* **About this task**
Retype the entries. Match them exactly.

* **Provided information**
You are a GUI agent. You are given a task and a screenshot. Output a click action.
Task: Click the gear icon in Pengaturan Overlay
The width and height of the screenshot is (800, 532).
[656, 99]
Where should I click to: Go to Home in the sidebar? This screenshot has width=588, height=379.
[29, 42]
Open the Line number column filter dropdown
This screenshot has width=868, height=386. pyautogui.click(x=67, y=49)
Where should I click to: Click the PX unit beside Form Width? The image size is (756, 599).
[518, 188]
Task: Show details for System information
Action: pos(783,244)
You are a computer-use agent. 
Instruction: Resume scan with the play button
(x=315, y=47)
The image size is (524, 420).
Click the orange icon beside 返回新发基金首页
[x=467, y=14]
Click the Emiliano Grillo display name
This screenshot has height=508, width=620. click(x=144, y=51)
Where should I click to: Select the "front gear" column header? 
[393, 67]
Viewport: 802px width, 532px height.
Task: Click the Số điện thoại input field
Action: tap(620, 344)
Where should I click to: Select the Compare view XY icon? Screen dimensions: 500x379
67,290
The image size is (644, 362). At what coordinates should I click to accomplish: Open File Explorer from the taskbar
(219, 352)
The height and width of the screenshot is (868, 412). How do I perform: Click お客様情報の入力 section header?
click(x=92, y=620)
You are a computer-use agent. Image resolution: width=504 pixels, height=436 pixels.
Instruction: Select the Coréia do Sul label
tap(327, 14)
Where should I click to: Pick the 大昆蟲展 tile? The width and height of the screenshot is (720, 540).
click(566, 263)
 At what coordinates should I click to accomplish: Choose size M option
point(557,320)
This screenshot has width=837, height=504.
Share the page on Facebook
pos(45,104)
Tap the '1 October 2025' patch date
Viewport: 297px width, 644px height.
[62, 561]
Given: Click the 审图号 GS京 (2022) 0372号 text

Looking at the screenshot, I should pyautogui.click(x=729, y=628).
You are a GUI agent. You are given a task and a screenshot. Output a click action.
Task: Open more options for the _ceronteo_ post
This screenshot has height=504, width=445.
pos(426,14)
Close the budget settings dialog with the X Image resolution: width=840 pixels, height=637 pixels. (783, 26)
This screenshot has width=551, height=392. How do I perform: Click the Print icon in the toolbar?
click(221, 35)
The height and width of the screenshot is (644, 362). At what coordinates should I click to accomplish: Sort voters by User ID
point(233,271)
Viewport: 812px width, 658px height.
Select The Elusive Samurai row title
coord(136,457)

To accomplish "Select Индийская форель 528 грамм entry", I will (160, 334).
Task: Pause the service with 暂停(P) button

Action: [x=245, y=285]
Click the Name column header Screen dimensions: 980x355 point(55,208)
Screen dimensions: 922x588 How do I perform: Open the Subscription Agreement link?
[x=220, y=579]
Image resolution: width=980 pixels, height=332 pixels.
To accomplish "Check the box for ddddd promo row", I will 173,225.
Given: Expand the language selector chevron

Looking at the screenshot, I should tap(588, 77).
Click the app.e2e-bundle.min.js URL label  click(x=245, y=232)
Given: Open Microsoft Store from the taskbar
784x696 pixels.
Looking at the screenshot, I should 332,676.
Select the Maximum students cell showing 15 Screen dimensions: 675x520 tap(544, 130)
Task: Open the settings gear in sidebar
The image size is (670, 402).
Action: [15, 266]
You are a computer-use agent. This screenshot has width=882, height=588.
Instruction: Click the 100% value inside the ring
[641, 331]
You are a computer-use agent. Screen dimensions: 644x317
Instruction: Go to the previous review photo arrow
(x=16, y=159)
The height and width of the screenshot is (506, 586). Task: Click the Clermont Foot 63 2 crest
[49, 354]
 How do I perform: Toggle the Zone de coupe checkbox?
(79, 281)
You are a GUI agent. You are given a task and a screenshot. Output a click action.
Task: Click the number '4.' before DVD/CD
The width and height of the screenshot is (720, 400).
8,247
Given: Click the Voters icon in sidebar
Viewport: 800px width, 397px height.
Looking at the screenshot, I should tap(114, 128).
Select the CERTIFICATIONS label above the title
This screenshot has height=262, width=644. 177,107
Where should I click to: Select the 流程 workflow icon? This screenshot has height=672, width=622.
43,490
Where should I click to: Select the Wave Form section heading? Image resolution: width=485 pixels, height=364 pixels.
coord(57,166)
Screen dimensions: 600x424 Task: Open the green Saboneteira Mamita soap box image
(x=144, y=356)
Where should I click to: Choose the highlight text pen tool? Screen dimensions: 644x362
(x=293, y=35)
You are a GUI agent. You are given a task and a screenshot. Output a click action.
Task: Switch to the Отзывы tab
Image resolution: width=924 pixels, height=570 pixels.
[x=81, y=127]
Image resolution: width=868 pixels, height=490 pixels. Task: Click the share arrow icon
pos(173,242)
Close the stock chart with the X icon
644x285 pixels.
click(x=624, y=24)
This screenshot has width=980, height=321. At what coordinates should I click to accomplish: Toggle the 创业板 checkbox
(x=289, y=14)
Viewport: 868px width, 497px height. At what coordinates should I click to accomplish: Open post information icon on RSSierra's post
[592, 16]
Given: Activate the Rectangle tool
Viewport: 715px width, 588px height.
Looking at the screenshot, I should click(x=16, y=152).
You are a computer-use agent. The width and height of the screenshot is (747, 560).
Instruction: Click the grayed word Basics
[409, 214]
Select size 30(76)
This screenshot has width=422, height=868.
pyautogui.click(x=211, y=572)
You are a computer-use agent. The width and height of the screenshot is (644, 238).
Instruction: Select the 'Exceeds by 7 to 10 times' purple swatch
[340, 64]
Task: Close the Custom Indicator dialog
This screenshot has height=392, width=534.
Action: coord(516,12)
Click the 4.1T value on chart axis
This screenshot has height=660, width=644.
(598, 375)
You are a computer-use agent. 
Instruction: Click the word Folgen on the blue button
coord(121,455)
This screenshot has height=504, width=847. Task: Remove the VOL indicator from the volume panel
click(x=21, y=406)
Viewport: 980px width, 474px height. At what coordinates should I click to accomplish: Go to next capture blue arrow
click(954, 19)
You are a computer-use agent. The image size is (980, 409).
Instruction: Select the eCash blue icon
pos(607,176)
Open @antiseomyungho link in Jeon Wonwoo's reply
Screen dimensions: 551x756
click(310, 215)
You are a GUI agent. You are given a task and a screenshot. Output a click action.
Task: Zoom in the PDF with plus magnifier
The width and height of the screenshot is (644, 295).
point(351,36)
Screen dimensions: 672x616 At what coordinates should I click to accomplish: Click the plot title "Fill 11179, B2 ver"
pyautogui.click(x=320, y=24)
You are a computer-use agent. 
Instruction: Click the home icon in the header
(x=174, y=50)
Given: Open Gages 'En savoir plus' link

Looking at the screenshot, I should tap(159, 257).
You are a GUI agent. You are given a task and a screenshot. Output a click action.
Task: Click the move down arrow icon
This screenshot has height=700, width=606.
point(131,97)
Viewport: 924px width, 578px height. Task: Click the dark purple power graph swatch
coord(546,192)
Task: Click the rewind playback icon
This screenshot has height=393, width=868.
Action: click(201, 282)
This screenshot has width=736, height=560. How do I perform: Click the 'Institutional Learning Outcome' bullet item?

* **Answer section**
You are a GUI agent. You are given a task and a screenshot. Output a click action.
Task: Click the gear icon in Pengaturan Overlay
The width and height of the screenshot is (800, 532).
[656, 99]
Where should I click to: Go to Home in the sidebar? This screenshot has width=588, height=379.
[29, 42]
Open the Line number column filter dropdown
This screenshot has width=868, height=386. pyautogui.click(x=67, y=49)
Where should I click to: Click the PX unit beside Form Width? The image size is (756, 599).
[518, 188]
Task: Show details for System information
Action: pos(783,244)
You are a computer-use agent. 
Instruction: Resume scan with the play button
(x=315, y=47)
The image size is (524, 420).
Click the orange icon beside 返回新发基金首页
[x=467, y=14]
Click the Emiliano Grillo display name
This screenshot has height=508, width=620. click(x=144, y=51)
Where should I click to: Select the "front gear" column header? 
[393, 67]
Viewport: 802px width, 532px height.
Task: Click the Số điện thoại input field
Action: tap(620, 344)
Where should I click to: Select the Compare view XY icon? Screen dimensions: 500x379
67,290
The image size is (644, 362). At what coordinates should I click to accomplish: Open File Explorer from the taskbar
(219, 352)
The height and width of the screenshot is (868, 412). How do I perform: Click お客様情報の入力 section header?
click(x=92, y=620)
You are a computer-use agent. Image resolution: width=504 pixels, height=436 pixels.
Instruction: Select the Coréia do Sul label
tap(327, 14)
Where should I click to: Pick the 大昆蟲展 tile? The width and height of the screenshot is (720, 540).
click(566, 263)
 At what coordinates should I click to accomplish: Choose size M option
point(557,320)
This screenshot has width=837, height=504.
Share the page on Facebook
pos(45,104)
Tap the '1 October 2025' patch date
Viewport: 297px width, 644px height.
[62, 561]
Given: Click the 审图号 GS京 (2022) 0372号 text

Looking at the screenshot, I should pyautogui.click(x=729, y=628).
You are a GUI agent. You are given a task and a screenshot. Output a click action.
Task: Open more options for the _ceronteo_ post
This screenshot has height=504, width=445.
pos(426,14)
Close the budget settings dialog with the X Image resolution: width=840 pixels, height=637 pixels. (783, 26)
This screenshot has width=551, height=392. How do I perform: Click the Print icon in the toolbar?
click(221, 35)
The height and width of the screenshot is (644, 362). At what coordinates should I click to accomplish: Sort voters by User ID
point(233,271)
Viewport: 812px width, 658px height.
Select The Elusive Samurai row title
coord(136,457)

To accomplish "Select Индийская форель 528 грамм entry", I will (160, 334).
Task: Pause the service with 暂停(P) button

Action: [x=245, y=285]
Click the Name column header Screen dimensions: 980x355 point(55,208)
Screen dimensions: 922x588 How do I perform: Open the Subscription Agreement link?
[x=220, y=579]
Image resolution: width=980 pixels, height=332 pixels.
To accomplish "Check the box for ddddd promo row", I will 173,225.
Given: Expand the language selector chevron

Looking at the screenshot, I should tap(588, 77).
Click the app.e2e-bundle.min.js URL label  click(x=245, y=232)
Given: Open Microsoft Store from the taskbar
784x696 pixels.
Looking at the screenshot, I should 332,676.
Select the Maximum students cell showing 15 Screen dimensions: 675x520 tap(544, 130)
Task: Open the settings gear in sidebar
The image size is (670, 402).
Action: [15, 266]
You are a computer-use agent. This screenshot has width=882, height=588.
Instruction: Click the 100% value inside the ring
[641, 331]
You are a computer-use agent. Screen dimensions: 644x317
Instruction: Go to the previous review photo arrow
(x=16, y=159)
The height and width of the screenshot is (506, 586). Task: Click the Clermont Foot 63 2 crest
[49, 354]
 How do I perform: Toggle the Zone de coupe checkbox?
(79, 281)
You are a GUI agent. You are given a task and a screenshot. Output a click action.
Task: Click the number '4.' before DVD/CD
The width and height of the screenshot is (720, 400).
8,247
Given: Click the Voters icon in sidebar
Viewport: 800px width, 397px height.
Looking at the screenshot, I should tap(114, 128).
Select the CERTIFICATIONS label above the title
This screenshot has height=262, width=644. 177,107
Where should I click to: Select the 流程 workflow icon? This screenshot has height=672, width=622.
43,490
Where should I click to: Select the Wave Form section heading? Image resolution: width=485 pixels, height=364 pixels.
coord(57,166)
Screen dimensions: 600x424 Task: Open the green Saboneteira Mamita soap box image
(x=144, y=356)
Where should I click to: Choose the highlight text pen tool? Screen dimensions: 644x362
(x=293, y=35)
You are a GUI agent. You are given a task and a screenshot. Output a click action.
Task: Switch to the Отзывы tab
Image resolution: width=924 pixels, height=570 pixels.
[x=81, y=127]
Image resolution: width=868 pixels, height=490 pixels. Task: Click the share arrow icon
pos(173,242)
Close the stock chart with the X icon
644x285 pixels.
click(x=624, y=24)
This screenshot has width=980, height=321. At what coordinates should I click to accomplish: Toggle the 创业板 checkbox
(x=289, y=14)
Viewport: 868px width, 497px height. At what coordinates should I click to accomplish: Open post information icon on RSSierra's post
[592, 16]
Given: Activate the Rectangle tool
Viewport: 715px width, 588px height.
Looking at the screenshot, I should click(x=16, y=152).
You are a computer-use agent. The width and height of the screenshot is (747, 560).
Instruction: Click the grayed word Basics
[409, 214]
Select size 30(76)
This screenshot has width=422, height=868.
pyautogui.click(x=211, y=572)
You are a computer-use agent. The width and height of the screenshot is (644, 238).
Instruction: Select the 'Exceeds by 7 to 10 times' purple swatch
[340, 64]
Task: Close the Custom Indicator dialog
This screenshot has height=392, width=534.
Action: coord(516,12)
Click the 4.1T value on chart axis
This screenshot has height=660, width=644.
(598, 375)
You are a computer-use agent. 
Instruction: Click the word Folgen on the blue button
coord(121,455)
This screenshot has height=504, width=847. Task: Remove the VOL indicator from the volume panel
click(x=21, y=406)
Viewport: 980px width, 474px height. At what coordinates should I click to accomplish: Go to next capture blue arrow
click(954, 19)
You are a computer-use agent. The image size is (980, 409).
Instruction: Select the eCash blue icon
pos(607,176)
Open @antiseomyungho link in Jeon Wonwoo's reply
Screen dimensions: 551x756
click(310, 215)
You are a GUI agent. You are given a task and a screenshot. Output a click action.
Task: Zoom in the PDF with plus magnifier
The width and height of the screenshot is (644, 295).
point(351,36)
Screen dimensions: 672x616 At what coordinates should I click to accomplish: Click the plot title "Fill 11179, B2 ver"
pyautogui.click(x=320, y=24)
You are a computer-use agent. 
Instruction: Click the home icon in the header
(x=174, y=50)
Given: Open Gages 'En savoir plus' link

Looking at the screenshot, I should tap(159, 257).
You are a GUI agent. You are given a task and a screenshot. Output a click action.
Task: Click the move down arrow icon
This screenshot has height=700, width=606.
point(131,97)
Viewport: 924px width, 578px height. Task: Click the dark purple power graph swatch
coord(546,192)
Task: Click the rewind playback icon
This screenshot has height=393, width=868.
Action: click(201, 282)
This screenshot has width=736, height=560. How do I perform: Click the 'Institutional Learning Outcome' bullet item?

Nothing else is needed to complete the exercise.